The women who were experiencing vaginal mesh complications had an elevated inflammatory response to the vaginal mesh medical device.
Researchers found the excised vaginal mesh had higher levels of macrophages, a type of white blood cell that responds to a foreign body. An M1 is a macrophage that is proinflammatory leading to chronic inflammation and a ultimately a potential for tissue damage. A M2 macrophage remodels tissue which, if it is ongoing, can result in fibrosis and encapsulating of the mesh.
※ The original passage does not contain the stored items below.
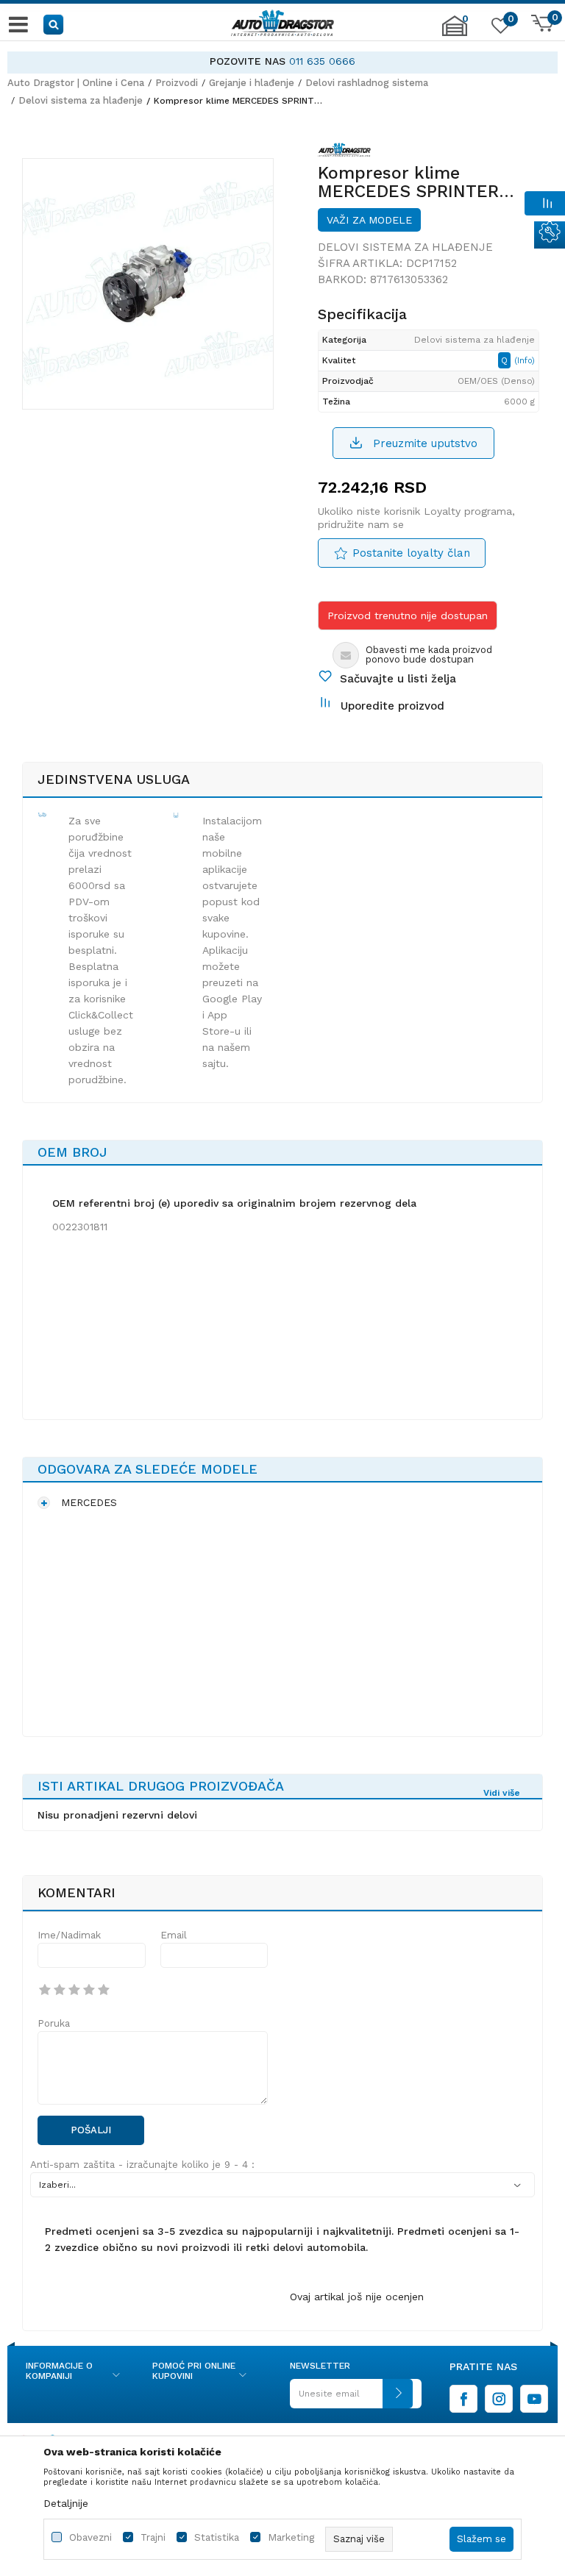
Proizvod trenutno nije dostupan (407, 615)
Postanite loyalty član (411, 553)
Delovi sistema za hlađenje (80, 100)
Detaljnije (65, 2503)
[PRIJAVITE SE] (351, 2399)
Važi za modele (369, 220)
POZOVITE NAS (247, 61)
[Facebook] (463, 2399)
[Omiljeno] (498, 29)
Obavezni (90, 2537)
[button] (54, 24)
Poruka (54, 2023)
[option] (282, 61)
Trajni (153, 2537)
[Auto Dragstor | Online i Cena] (282, 24)
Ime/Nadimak (69, 1935)
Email (173, 1935)
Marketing (291, 2537)
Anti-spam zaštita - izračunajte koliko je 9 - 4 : (142, 2164)
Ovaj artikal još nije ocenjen (357, 2296)
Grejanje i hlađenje (251, 82)
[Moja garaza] (454, 33)
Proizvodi (176, 82)
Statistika (216, 2537)
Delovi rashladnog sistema (366, 82)
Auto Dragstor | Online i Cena (75, 82)
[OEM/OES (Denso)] (344, 152)
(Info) (524, 360)
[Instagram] (499, 2399)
Fibrosis is essentially scar tissue formation that causes mesh to harden, become rigid and entrap nerves. Fibrosis causes chronic inflammation and that in turn can result in the vaginal mesh shrinking up to 50 percent.
Mesh removed because it was eroding into the vagina had an 88.4% greater response and higher number of macrophages and vaginal mesh degradation. Mesh removed because of pain had a higher number of M2 cells and was consistent with fibrosis.
This bodily response can go on for years, researchers discovered. The study is published in the August 2016 issue of the American Journal of Obstetrics & Gynecology.
None of these discoveries about vaginal mesh were made prior to it being approved for market because mesh manufactures were not required by the U.S. Food and Drug Administration to do any clinical trials. Instead vaginal mesh was allowed to be put on the market to treat pelvic organ prolapse or stress urinary incontinence with abundant marketing promises and no research to back it up. Doctors and marketers considered accurate placement of the mesh all that was necessary to call it a success.
We are now discovering 20 years later, that the permanent implants may elicit a permanent complication, even when they are removed or partially removed.
Doctors who listened to the mesh manufacturers and wrote off vaginal mesh complications as imagined pain did no service to their patients as they continued to implant vaginal mesh with a reckless disregard for their patient’s well-being.